__OBJECTIVE__:
Rewrite the lines below as a JSON list of strings, one string per line, leaving out any blank lines.
>> START RECORDS TO PROCESS
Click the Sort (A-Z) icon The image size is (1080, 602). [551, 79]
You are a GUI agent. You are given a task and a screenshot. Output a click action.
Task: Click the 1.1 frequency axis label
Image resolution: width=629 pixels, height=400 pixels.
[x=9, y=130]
>> END RECORDS TO PROCESS
__ANSWER TO THE TASK__:
[
  "Click the Sort (A-Z) icon The image size is (1080, 602). [551, 79]",
  "You are a GUI agent. You are given a task and a screenshot. Output a click action.",
  "Task: Click the 1.1 frequency axis label",
  "Image resolution: width=629 pixels, height=400 pixels.",
  "[x=9, y=130]"
]